------ Stored data
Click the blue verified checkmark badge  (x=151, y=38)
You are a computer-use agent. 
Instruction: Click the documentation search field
------------
------ Stored data
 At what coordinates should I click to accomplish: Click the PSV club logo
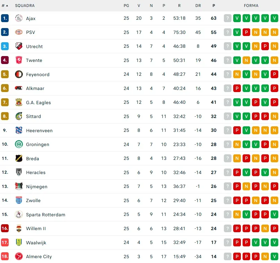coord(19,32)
------------
-- Task to carry out --
Rewrite the stretch from the line containing "You are a computer-use agent." through the line containing "Instruction: Click the", putting "site search field" in place of "documentation search field" and changing nothing else.

-- Response to the task --
You are a computer-use agent. 
Instruction: Click the site search field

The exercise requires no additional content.